Problem details: Reproduce all of the records below word for word, leaving every character unchanged.

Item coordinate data
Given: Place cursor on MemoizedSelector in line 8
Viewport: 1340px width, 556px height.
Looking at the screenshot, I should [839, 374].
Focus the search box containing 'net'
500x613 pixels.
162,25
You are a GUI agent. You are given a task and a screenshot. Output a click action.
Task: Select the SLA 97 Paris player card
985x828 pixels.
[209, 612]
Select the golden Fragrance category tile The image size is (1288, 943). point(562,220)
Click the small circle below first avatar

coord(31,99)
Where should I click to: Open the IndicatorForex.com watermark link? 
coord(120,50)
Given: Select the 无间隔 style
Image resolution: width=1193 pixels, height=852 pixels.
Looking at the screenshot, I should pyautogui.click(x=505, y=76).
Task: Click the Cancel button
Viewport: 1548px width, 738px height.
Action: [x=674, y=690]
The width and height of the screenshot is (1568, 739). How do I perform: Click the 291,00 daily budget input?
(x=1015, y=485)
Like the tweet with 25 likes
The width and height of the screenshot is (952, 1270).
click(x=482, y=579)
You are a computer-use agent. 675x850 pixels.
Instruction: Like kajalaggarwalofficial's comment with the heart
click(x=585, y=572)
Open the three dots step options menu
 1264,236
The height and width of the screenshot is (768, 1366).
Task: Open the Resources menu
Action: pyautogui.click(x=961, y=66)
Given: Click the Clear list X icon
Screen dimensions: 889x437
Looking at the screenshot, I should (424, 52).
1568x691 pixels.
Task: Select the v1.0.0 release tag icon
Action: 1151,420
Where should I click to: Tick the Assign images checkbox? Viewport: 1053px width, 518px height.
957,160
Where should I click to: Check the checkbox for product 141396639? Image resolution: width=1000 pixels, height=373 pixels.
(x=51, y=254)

Task solution:
Given: Place cursor on MemoizedSelector in line 8
Viewport: 1340px width, 556px height.
Looking at the screenshot, I should [839, 374].
Focus the search box containing 'net'
500x613 pixels.
162,25
You are a GUI agent. You are given a task and a screenshot. Output a click action.
Task: Select the SLA 97 Paris player card
985x828 pixels.
[209, 612]
Select the golden Fragrance category tile The image size is (1288, 943). point(562,220)
Click the small circle below first avatar

coord(31,99)
Where should I click to: Open the IndicatorForex.com watermark link? 
coord(120,50)
Given: Select the 无间隔 style
Image resolution: width=1193 pixels, height=852 pixels.
Looking at the screenshot, I should pyautogui.click(x=505, y=76).
Task: Click the Cancel button
Viewport: 1548px width, 738px height.
Action: [x=674, y=690]
The width and height of the screenshot is (1568, 739). How do I perform: Click the 291,00 daily budget input?
(x=1015, y=485)
Like the tweet with 25 likes
The width and height of the screenshot is (952, 1270).
click(x=482, y=579)
You are a computer-use agent. 675x850 pixels.
Instruction: Like kajalaggarwalofficial's comment with the heart
click(x=585, y=572)
Open the three dots step options menu
 1264,236
The height and width of the screenshot is (768, 1366).
Task: Open the Resources menu
Action: pyautogui.click(x=961, y=66)
Given: Click the Clear list X icon
Screen dimensions: 889x437
Looking at the screenshot, I should (424, 52).
1568x691 pixels.
Task: Select the v1.0.0 release tag icon
Action: 1151,420
Where should I click to: Tick the Assign images checkbox? Viewport: 1053px width, 518px height.
957,160
Where should I click to: Check the checkbox for product 141396639? Image resolution: width=1000 pixels, height=373 pixels.
(x=51, y=254)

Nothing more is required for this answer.